Por último, nos encontramos con el principal problema en este desafío: no hay acuerdo sobre el modelo que debe guiar el proceso de adelgazamiento administrativo. Los centralistas quieren aprovechar la situación para desmantelar las autonomías, los nacionalistas vascos exigen limitar la estructura estatal, los independentistas catalanes ven la posibilidad de acabar con las diputaciones… Todos coinciden en que hay que amputar, pero nadie coincide en el miembro que debe ser extirpado.

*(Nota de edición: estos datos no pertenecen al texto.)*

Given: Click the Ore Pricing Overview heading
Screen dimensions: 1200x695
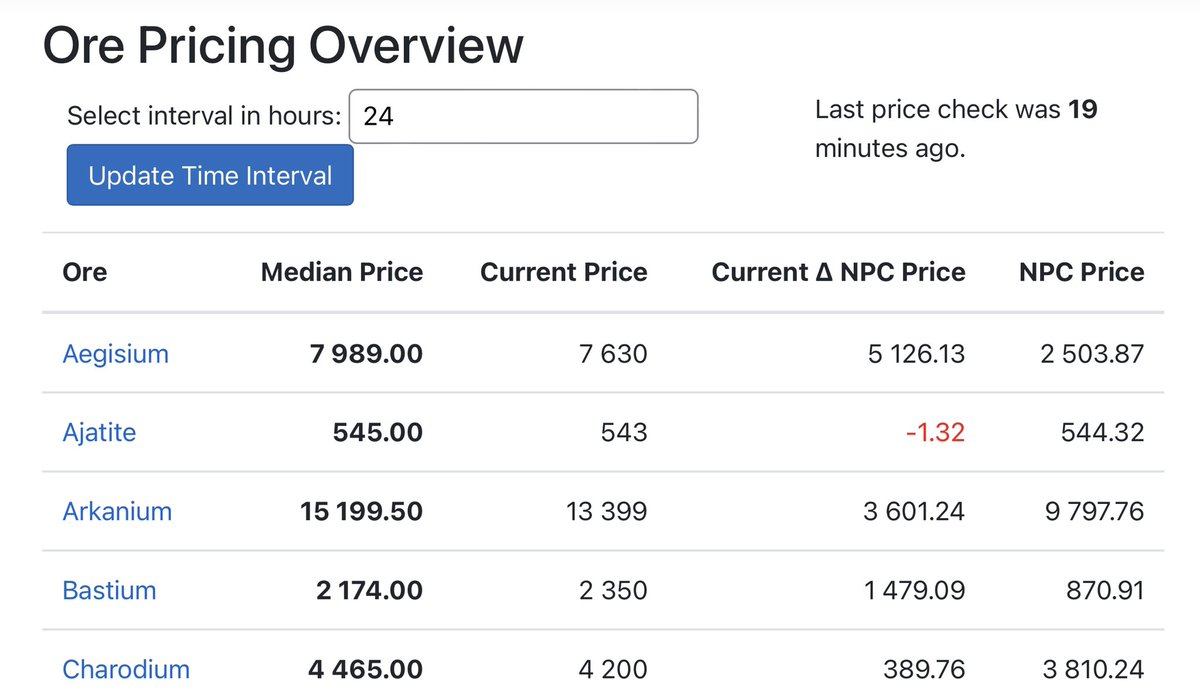Looking at the screenshot, I should [283, 46].
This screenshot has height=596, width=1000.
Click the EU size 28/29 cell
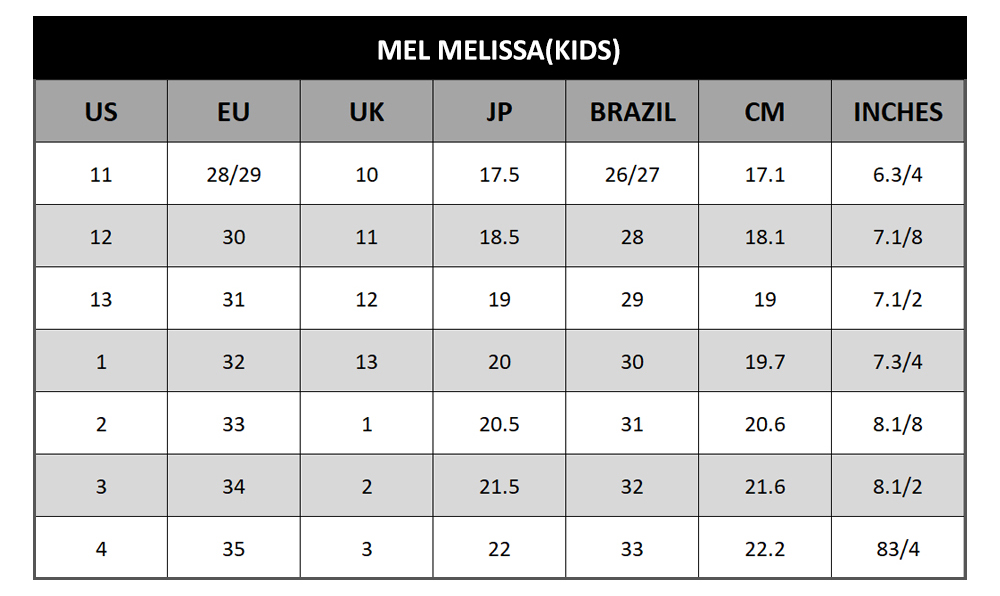(x=233, y=175)
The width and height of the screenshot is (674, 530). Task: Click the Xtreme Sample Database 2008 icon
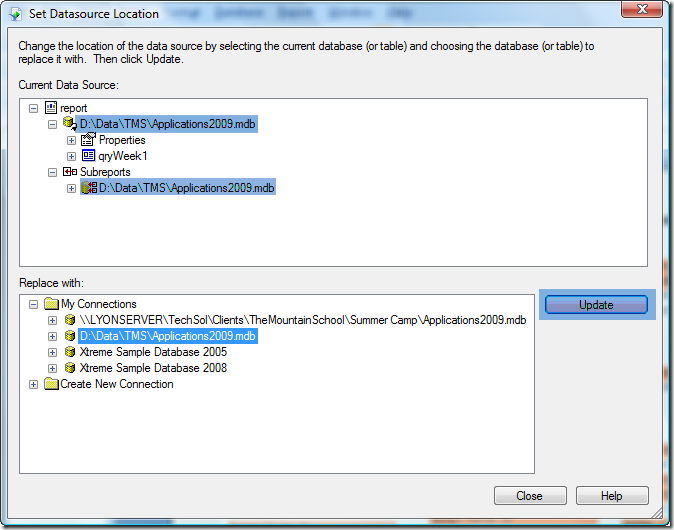pyautogui.click(x=70, y=368)

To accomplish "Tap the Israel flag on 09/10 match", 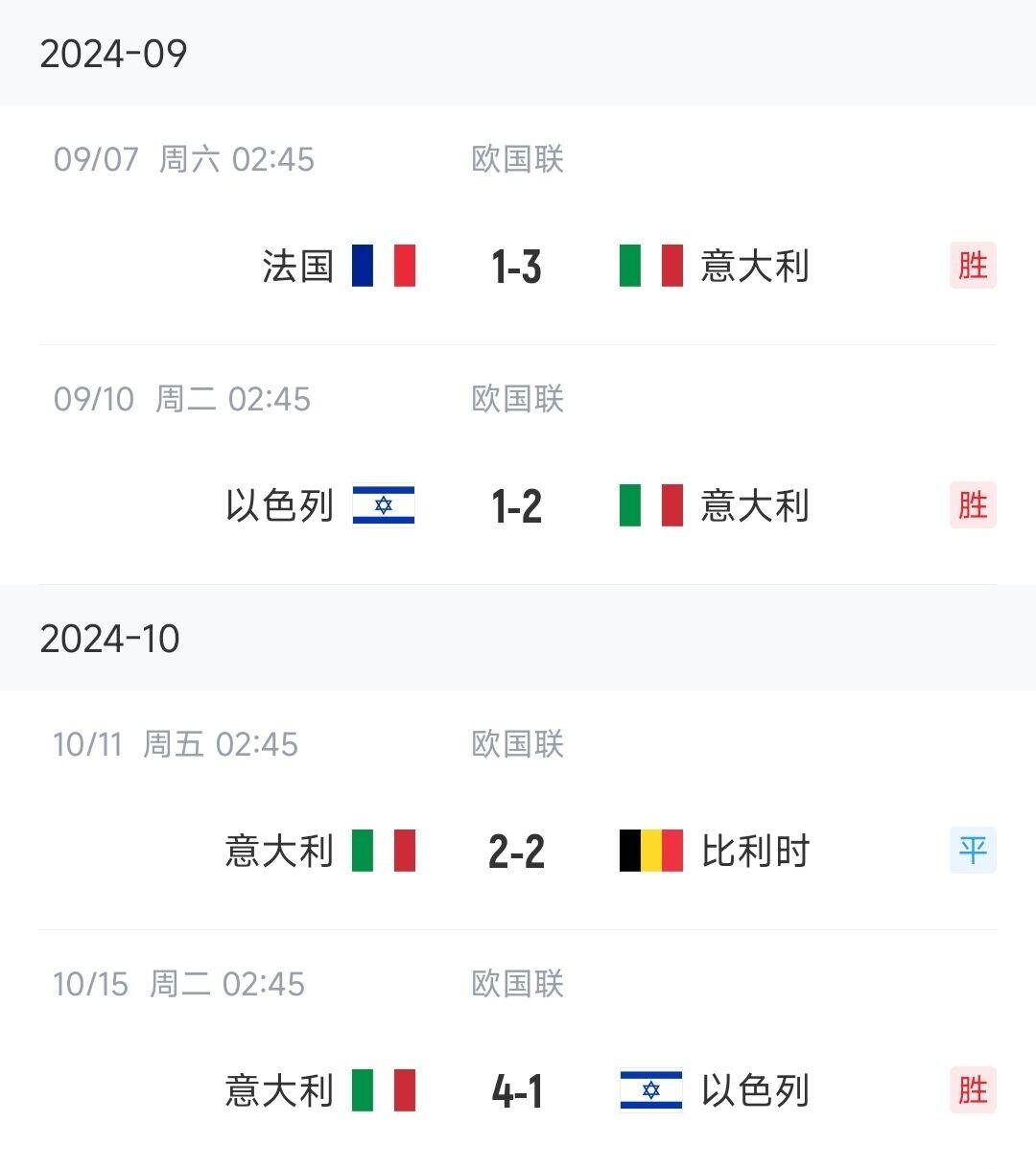I will point(384,505).
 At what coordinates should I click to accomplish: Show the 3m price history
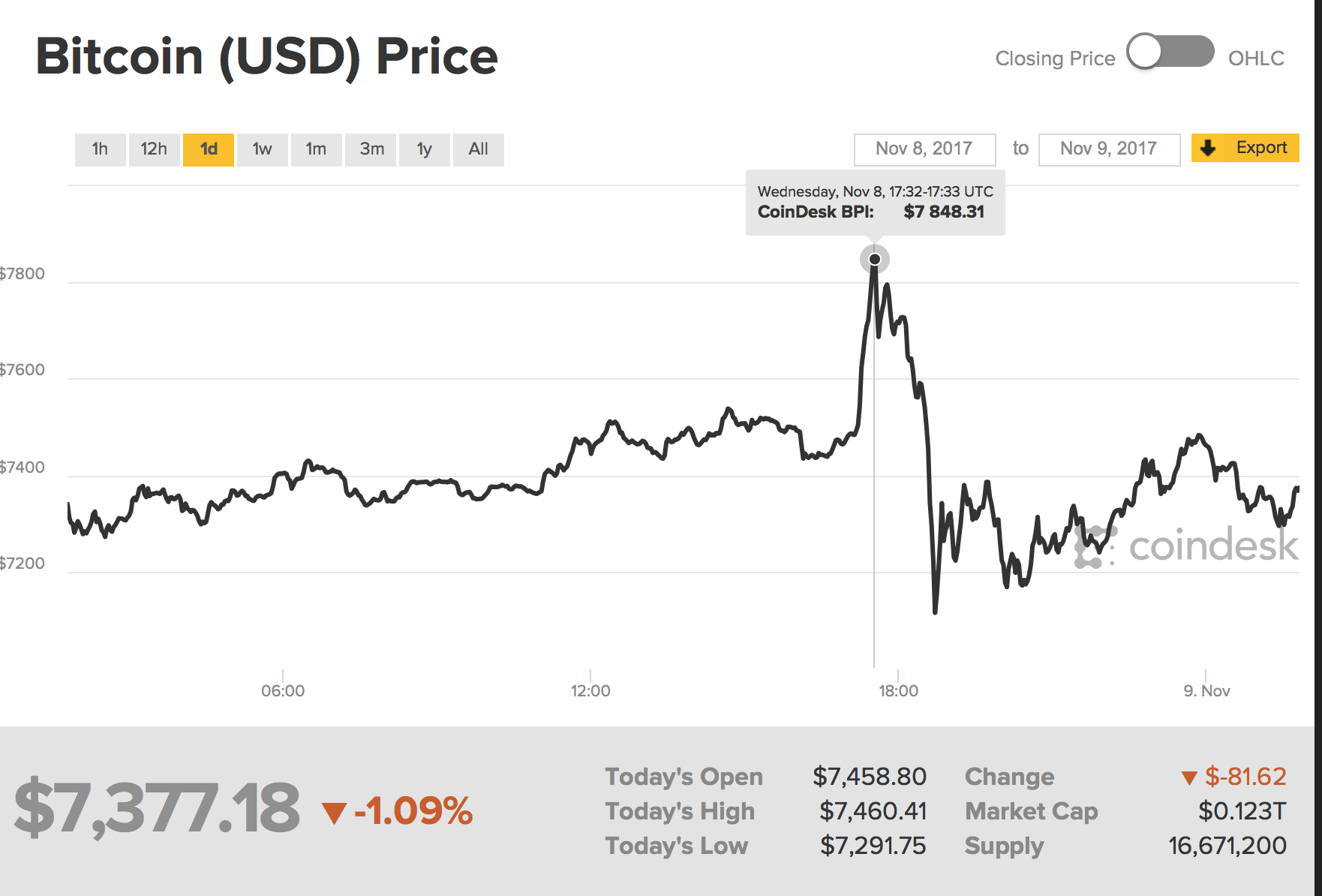click(371, 149)
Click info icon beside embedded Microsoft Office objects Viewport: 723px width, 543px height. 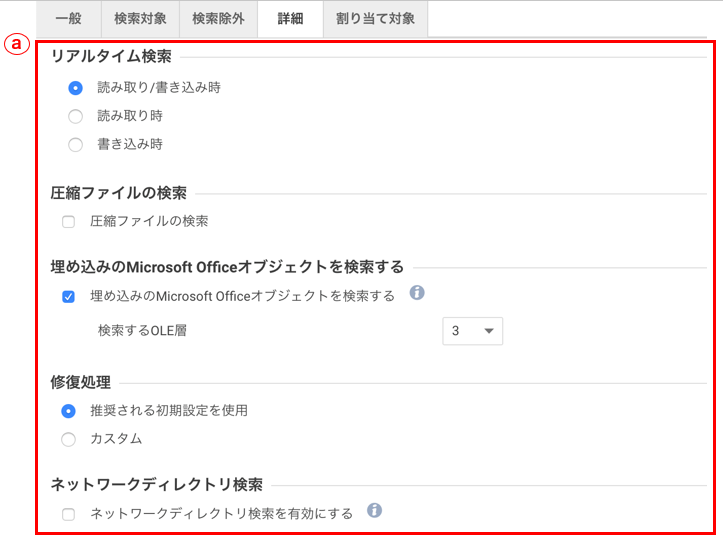tap(417, 294)
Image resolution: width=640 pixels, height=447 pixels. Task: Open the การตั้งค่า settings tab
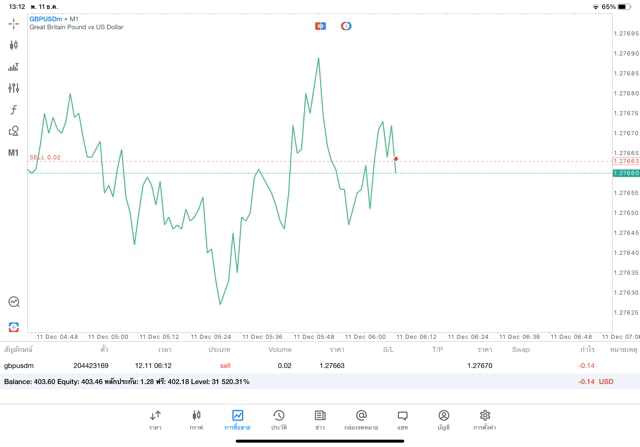pos(485,419)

Deberíamos preguntar a Mariano Rajoy y a Rosa Díez si estarían dispuestos a menguar el aparato del estado, a Artur Mas y a Oriol Junqueras si renunciarían a los consells comarcals y a las veguerías, a Íñigo Urkullu si limitaría el volumen del gobierno vasco, a Yolanda Barcina si laminaría la diputación foral y el gobierno de Navarra, a José Antonio Griñán si reduciría el peso de la Junta de Andalucía… Si la respuesta es negativa, habrá que concluir que su principal objetivo no es la racionalización de la administración, sino el mantenimiento de los propios cortijos. Más vale que nuestra clase política vaya asumiendo que los ciudadanos no vamos a financiar ilimitadamente un aparato público desmesurado que esquilma nuestro escasos medios de vida. Y ahora menos que nunca.